People have grown accustomed to putting a significant amount of trust in their social media accounts, and influencers are no different. The web is now treated as a personal store of intimate data, ripe for the picking by any aspiring hacker who wants to make a name for himself.
This particular problem is amplified further with influencers, as their large audiences make them especially vulnerable to targeted attacks.
Because of this, individuals with a large public profile have to take strong measures to ensure that their accounts are secure. This guide should help provide the information necessary to help influencers prevent attacks on their social media accounts.
Avoid the best entry point: fingerprint sensors
Until the popularization of smartphones in the 21st century, cellular device technology had not yet reached the point where phones could store a large repository of intimate information. Now that smartphones have large storage capacity and instant one-tap access to multiple online accounts, they might actually be more dangerous than they were in the past.
This is particularly true of smartphone users who choose to use fingerprint scanning to easily authenticate into phones.
In a 2015 interview with CBS Evening News, Jan Krissler, a well-known hacker in Germany, demonstrated how he was able to extrapolate the fingerprint of German defense minister Ursula von der Leyen using high-resolution images and create a fake “copy” that could be worn on another person’s finger to access her phone.
“The whole security of the [fingerprint recognition] system relies on keeping something secret that isn’t secret because you show it all around every time,” he said.
Influencers should not be using any form of biometric authentication and instead should rely on tried-and-true methods like PIN numbers and passwords to unlock their phones. Phone theft can be devastating otherwise if the thief knows who the device belongs to.
Enable two-factor authentication
Keeping a social media account safe has more to do with redundant security than setting a password. The login credentials of an account shouldn’t be the only layer available.
A password set by the user is often irreversibly encrypted using a special hash (the password’s “signature”), and then that hash is stored in a database. However, once the hash is discovered during an attack, it can then possibly be used to log in to the account that it belongs to.
To prevent this, influencers must choose to use two-factor authentication. It may present an inconvenience, making login times longer, but it will fortify the account from people who either guess or acquire its password.
Most social media sites like Twitter and Facebook conveniently provide their users with the means to integrate two-factor authentication into their accounts. Usually, this involves sending a code via SMS to the phone belonging to the account’s holder that they must then input into a form.
Avoid storing sensitive information in social media networks that do not offer this authentication method.
Don’t share passwords between accounts, ever!
A common practice among many people is to use the same password for different accounts. It’s a particularly bad idea, and more so for influencers.

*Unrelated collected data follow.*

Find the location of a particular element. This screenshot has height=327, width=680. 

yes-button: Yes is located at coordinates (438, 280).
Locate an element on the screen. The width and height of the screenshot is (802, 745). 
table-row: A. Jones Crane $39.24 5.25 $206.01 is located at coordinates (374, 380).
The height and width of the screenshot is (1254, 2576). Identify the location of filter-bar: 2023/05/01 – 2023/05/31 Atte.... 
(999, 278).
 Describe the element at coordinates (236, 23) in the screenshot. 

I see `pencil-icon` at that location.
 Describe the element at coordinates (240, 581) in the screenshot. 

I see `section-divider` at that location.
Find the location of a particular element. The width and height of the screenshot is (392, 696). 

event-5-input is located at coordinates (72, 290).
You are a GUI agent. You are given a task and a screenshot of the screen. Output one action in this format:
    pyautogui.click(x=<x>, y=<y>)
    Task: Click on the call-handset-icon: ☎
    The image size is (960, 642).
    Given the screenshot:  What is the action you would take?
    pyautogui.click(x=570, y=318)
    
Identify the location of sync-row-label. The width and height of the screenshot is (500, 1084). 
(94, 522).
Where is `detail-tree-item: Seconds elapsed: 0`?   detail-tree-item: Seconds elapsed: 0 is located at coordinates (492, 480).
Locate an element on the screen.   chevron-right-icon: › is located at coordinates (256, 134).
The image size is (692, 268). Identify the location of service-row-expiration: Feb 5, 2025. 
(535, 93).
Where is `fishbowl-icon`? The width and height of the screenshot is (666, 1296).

It may be inconvenient, but sharing passwords between accounts will often lead to a ripple effect. If one social network or other service is attacked and passwords get leaked, the hackers involved can simply use the same password to get into other accounts.
Password managers make the process of using unique passwords for each account easier, but aren’t completely ironclad. Changing passwords once in a while helps solidify account security even further.
Take as much information as possible offline
Influencers that have intimate details about themselves on a social media page should take it offline whenever possible. Things like addresses, phone numbers, and even password lists can be discovered quite easily if they’re anywhere on the web.
It’s safer to use a password manager than keep a list of passwords for different accounts in a file on a cloud service. The former specializes in securing information while the latter specializes more towards storage.
The more information on an individual appears online, the more easily it may leak. In the social media era, the words “better safe than sorry” are especially valid.
A few cases of minor inconvenience can save influencers from hacks and potential embarrassment. In terms of opportunity cost, it’s absolutely worth it to follow through with these measures.